▸ Records provided:
....................

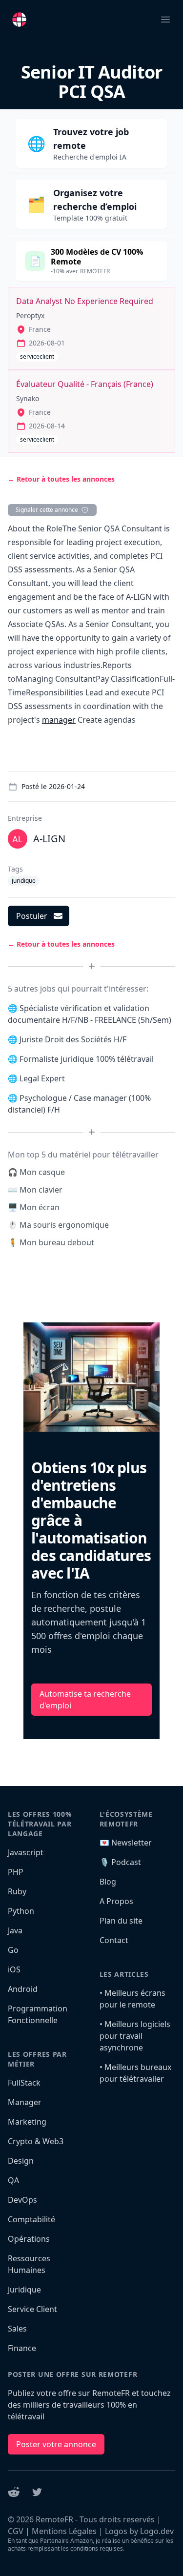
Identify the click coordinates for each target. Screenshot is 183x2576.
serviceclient (37, 356)
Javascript (25, 1852)
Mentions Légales (64, 2531)
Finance (22, 2348)
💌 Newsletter (126, 1842)
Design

....................

Every line above needs to be written out again as it stands. Pictures do not belong in the copy.

▸ Solution to this task:
Identify the click coordinates for each target. Screenshot is 183x2576.
serviceclient (37, 356)
Javascript (25, 1852)
Mentions Légales (64, 2531)
Finance (22, 2348)
💌 Newsletter (126, 1842)
Design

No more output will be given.